2. To request the General Secretariat to follow up the draft and to submit the final text to the following Islamic Conference of Foreign Ministers.”

Resolusi konferensi tersebut belum berhasil mengesahkan draft HAM Islam, tetapi memberikan tugas kepada negara-negara anggota untuk mempelajari dan finalisasi draft tersebut. Kepada sekjen OKI diberikan tugas untuk menindaklanjuti draft HAM Islam dan membahasnya pada konferensi menteri luar negeri selanjutnya.

Konferensi menteri luar negeri Islam ke-18 berlangsung pada tanggal 13-16 Maret 1989 di Saudi Arabia. Dalam konferensi tersebut melahirkan sebuah resolusi no. 41/18-P yang berisikan:

“1.Urges Member States to send their observations on the draft Document on Human Rights in Islam to the OIC General Secretariat as soon as possible.

2. Requests the Genertal Secretariat to follow up the receipt of the observations of Member States on the draft Document and to consider the convening of a meeting of the Expert Committee to prepare a final text to be submitted to the forthcoming Islamic Conference of Foreign Ministers.”

Resolusi tersebut menyatakan agar para negara anggota menyerahkan hasil observasinya atas rancangan HAM Islam kepada sekjen OKI secepatnya. Kepada sekjen OKI diberikan tugas untuk menindaklanjuti hasil observasi negara anggota, selain itu membuat suatu pertemuan komite ahli untuk menyiapkan draft final HAM Islam untuk dibicarakan pada pertemuan konferensi menteri luar negeri selanjutnya.

Konferensi menteri luar negeri Islam ke-19 berlangsung pada tanggal 31 Juli-5 Agustus 1990 di Kairo, Mesir. Dalam konferensi tersebut melahirkan sebuah resolusi no. 49/19-P yang berisikan:

“Recognizing the importance of issuing a Document on Human Rights in Islam that will serve as a guide for Member States in all aspects of life.

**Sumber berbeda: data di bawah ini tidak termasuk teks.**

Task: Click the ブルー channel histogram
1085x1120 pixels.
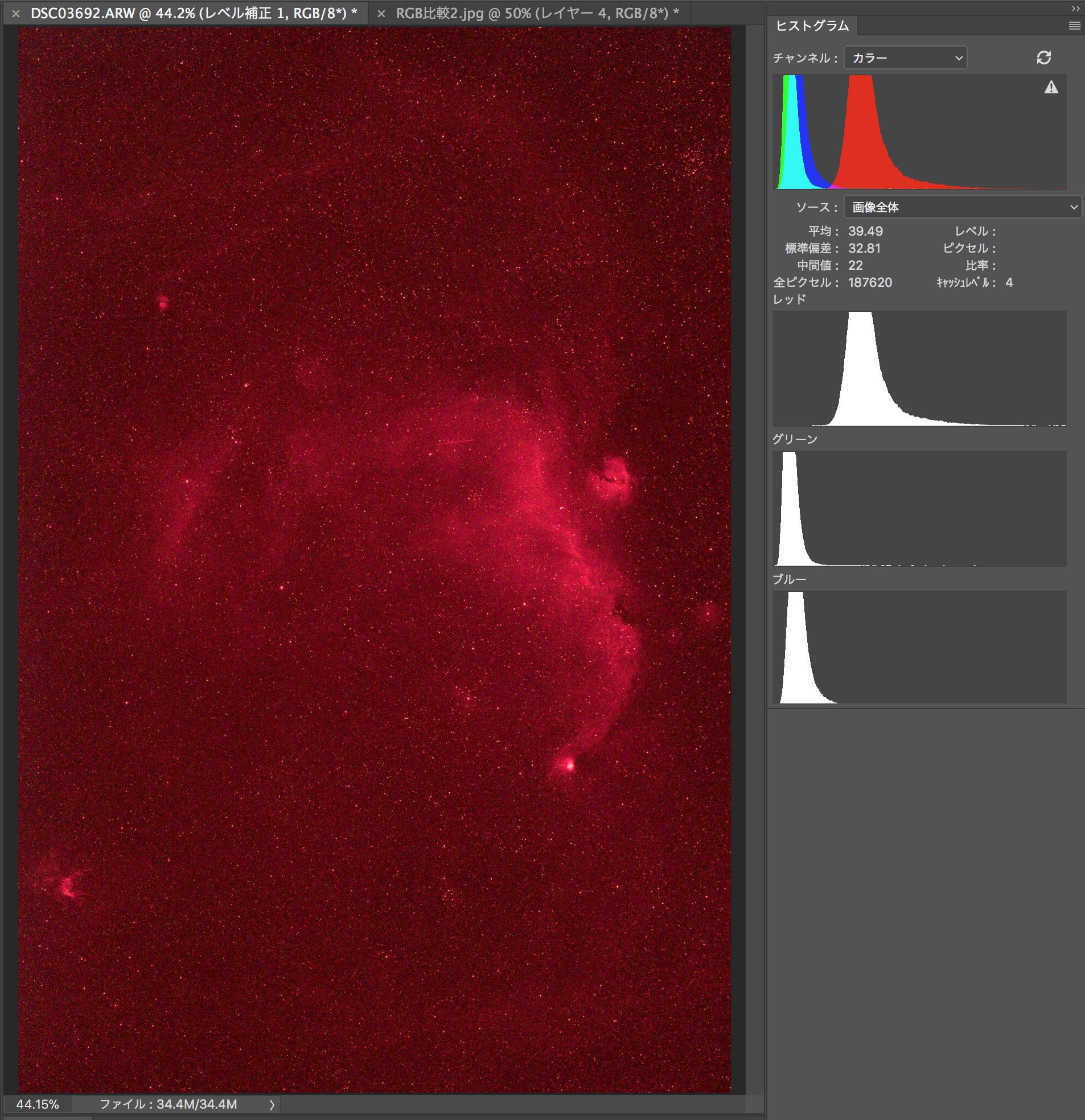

Having examined the stages through which the preparation of this draft Document has, so far, passed and the relevant report of the Secretary General.

Having examined the Report of the Meeting of the Committee of Legal Experts held in Tehran from 26 to 28 December, 1989;

1. Agrees to issue the Cairo Declaration on Human Rights in Islam which will serve as a general guidance for Member States in the field of human rights.”

Resolusi konferensi menteri luar negeri ke-19 akhirnya berhasil menyepakati sebuah deklarasi HAM Islam. Deklarasi tersebut bernama, “Cairo Declaration on Human Rights in Islam”, yang terdiri dari 30 pasal. Deklarasi tersebut bertujuan untuk memberikan prinsip-prinsip umum bagi negara-negara anggota dalam pelaksanaan perlindungan HAM.

IV. Hak Kebebasan Beragama Dalam Deklarasi Kairo (1990)

Deklarasi Kairo (DK) 1990 merupakan istrumen pengaturan HAM yang berlandaskan hukum Islam. Deklarasi tersebut terdiri dari 30 pasal yang mengatur mengenai hak dan kebebasan sipil dan politik serta hak dan kebebasan ekonomi, sosial dan budaya.

Pengaturan mengenai hak kebebasan beragama dalam DK diatur dalam pasal khusus. Namun untuk memahami pengertian mengenai hak kebebasan beragama dalam DK kita harus melihat bagian-bagian lain dari deklarasi yang akan membantu pemahaman tentang hak kebebasan beragama.

Pembukaan DK mengatur sebagai berikut:
“Berkeinginan untuk memberikan sumbangan terhadap usaha-usaha umat manusia dalam rangka menegakkan hak-hak asasi manusia, melindungi manusia dari pemerasan dan penindasan, serta menyatakan kemerdekaan dan haknya untuk mendapatkan kehidupan yang layak sesuai dengan syariat Islam.

Bahwa hak-hak asasi dan kemerdekaan universal dalam Islam merupakan bagian integral agama Islam dan bahwa tak seorang pun pada dasarnya berhak untuk menggoyahkan baik keseluruhan maupun sebagian atau melanggar atau mengabaikanya karena hak-hak asasi dan kemerdekaan itu merupakan perintah suci mengikat yang termaktub dalam wahyu Allah SWT. yang diturunkan melalui nabi-Nya yang terakhir.”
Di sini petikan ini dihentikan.